WA Cricket
- Sport: Cricket
- Founded: 1885; 141 years ago
- Affiliation: Cricket Australia
- Headquarters: WACA Ground
- Location: East Perth, Western Australia
- Chairperson: Avril Fahey
- CEO: John Stephenson

Official website
- www.wacricket.com.au
- Western Australia
- Australia

= WA Cricket =

Sport governing body in Western Australia

WA Cricket (officially known as the Western Australian Cricket Association or WACA) is the governing body for cricket in Western Australia.

The WACA was formed on 5 November 1885. In 1893, the association opened the WACA Ground.

==Elite cricket==
WA Cricket is responsible for managing Western Australia's first-class cricket male team in the Sheffield Shield and Marsh Cup and female team in the Women's National Cricket League (WNCL).

In the Big Bash League and Women's Big Bash League, the state is represented by the Perth Scorchers and Perth Scorchers (Women) respectively.

==Competitions==
WA Cricket is responsible for administering Western Australian Premier Cricket.

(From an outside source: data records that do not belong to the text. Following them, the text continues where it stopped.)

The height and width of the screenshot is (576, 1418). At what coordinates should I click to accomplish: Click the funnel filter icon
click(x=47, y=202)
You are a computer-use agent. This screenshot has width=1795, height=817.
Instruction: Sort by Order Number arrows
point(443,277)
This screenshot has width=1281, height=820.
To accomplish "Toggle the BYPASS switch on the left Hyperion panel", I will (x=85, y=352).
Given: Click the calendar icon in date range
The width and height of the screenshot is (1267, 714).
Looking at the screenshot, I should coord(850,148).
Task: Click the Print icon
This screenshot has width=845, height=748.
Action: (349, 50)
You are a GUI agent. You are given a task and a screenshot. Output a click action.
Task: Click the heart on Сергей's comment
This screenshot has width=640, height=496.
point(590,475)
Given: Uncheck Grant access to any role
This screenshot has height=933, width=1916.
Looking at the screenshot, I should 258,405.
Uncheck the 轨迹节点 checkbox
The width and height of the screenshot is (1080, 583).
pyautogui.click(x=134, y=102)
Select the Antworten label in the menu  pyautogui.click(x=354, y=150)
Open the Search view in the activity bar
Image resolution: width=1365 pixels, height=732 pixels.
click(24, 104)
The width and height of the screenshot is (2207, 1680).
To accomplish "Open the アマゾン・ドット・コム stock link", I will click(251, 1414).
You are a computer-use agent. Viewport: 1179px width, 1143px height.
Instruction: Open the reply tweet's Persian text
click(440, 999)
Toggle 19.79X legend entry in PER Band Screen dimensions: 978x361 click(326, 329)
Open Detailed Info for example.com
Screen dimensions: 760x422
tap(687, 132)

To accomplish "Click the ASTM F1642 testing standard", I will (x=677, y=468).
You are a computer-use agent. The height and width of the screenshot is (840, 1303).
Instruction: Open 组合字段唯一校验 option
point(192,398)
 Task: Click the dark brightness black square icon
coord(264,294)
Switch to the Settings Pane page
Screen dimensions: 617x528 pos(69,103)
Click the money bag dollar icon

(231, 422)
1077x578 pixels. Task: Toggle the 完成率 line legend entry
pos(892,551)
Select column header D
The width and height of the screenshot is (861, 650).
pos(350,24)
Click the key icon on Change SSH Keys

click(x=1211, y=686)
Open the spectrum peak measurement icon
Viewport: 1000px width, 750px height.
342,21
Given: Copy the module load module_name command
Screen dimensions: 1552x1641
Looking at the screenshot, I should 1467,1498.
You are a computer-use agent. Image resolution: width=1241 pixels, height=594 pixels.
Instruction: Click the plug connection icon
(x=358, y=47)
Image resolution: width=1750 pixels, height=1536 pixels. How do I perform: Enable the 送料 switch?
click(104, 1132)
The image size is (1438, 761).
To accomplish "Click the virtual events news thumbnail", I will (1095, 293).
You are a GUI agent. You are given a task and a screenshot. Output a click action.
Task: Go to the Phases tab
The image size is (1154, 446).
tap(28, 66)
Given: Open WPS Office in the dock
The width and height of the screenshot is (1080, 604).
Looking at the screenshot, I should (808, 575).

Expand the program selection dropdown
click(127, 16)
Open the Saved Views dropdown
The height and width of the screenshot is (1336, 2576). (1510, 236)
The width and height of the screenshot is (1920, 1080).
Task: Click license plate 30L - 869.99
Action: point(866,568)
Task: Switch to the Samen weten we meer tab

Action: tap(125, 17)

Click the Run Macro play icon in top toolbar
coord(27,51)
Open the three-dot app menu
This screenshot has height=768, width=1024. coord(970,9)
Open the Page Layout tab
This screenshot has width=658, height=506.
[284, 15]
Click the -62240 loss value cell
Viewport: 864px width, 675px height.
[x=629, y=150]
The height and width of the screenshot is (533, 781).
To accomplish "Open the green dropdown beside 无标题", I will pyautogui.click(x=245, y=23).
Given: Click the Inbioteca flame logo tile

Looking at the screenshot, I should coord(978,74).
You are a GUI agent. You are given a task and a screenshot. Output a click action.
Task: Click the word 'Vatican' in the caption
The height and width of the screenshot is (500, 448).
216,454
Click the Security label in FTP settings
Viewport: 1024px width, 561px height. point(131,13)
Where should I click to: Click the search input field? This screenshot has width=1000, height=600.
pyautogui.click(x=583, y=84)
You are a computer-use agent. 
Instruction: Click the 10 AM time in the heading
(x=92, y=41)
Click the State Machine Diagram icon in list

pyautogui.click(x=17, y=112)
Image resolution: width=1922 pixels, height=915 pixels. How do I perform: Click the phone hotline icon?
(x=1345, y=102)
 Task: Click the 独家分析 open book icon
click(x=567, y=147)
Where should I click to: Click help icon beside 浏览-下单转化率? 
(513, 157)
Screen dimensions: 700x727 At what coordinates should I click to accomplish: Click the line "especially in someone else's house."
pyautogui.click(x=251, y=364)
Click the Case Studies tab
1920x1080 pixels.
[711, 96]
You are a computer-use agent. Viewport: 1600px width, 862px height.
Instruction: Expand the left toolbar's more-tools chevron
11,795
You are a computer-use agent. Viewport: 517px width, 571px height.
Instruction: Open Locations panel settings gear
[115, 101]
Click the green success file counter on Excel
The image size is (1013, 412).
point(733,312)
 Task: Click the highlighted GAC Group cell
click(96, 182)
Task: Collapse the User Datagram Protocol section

The Association formerly hosted a popular annual cricket festival at Lilac Hill in Guildford between a Chairman's XI and the visiting International XI team. The first match in 1990 drew a crowd of 12,000 to watch the hosts play the England XI. The last of these was held in 2009 due to the difficulty in scheduling matches of this type in international team tours.

==Affiliations==
WA Cricket is affiliated with Cricket Australia.